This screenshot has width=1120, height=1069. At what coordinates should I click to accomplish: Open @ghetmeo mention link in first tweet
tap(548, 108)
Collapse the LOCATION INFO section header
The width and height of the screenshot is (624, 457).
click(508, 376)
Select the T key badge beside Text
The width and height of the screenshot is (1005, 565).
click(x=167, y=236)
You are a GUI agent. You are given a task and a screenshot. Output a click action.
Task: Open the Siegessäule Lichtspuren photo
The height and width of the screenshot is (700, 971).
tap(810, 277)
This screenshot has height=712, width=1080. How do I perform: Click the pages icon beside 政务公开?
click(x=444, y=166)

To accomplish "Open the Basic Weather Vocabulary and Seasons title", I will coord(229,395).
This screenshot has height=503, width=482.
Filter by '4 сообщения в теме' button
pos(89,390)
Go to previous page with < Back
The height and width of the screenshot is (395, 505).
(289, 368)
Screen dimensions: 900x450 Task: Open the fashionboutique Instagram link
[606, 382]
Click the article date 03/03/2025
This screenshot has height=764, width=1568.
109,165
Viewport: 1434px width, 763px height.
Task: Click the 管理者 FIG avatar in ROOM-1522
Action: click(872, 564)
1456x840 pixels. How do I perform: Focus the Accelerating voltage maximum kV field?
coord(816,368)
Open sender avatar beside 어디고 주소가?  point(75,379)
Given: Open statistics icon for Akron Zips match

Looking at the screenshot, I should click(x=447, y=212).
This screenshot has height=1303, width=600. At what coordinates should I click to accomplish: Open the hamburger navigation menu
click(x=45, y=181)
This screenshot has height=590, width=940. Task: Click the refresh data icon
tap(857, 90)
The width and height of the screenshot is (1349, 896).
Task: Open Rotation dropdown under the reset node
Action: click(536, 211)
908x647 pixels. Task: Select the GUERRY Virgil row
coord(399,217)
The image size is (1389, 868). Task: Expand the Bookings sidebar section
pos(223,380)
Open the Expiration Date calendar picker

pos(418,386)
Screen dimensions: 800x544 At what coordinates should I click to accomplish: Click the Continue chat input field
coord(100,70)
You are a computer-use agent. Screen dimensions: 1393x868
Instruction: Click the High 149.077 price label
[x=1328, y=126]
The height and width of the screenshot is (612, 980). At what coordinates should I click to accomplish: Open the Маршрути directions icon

*Exercise aim:* Locate the word "agent" in the entries, and copy every line where it is found.

*Exercise solution:*
You are a GUI agent. You are given a task and a screenshot. Output a click action.
You are a computer-use agent. Screen dimensions: 1393x868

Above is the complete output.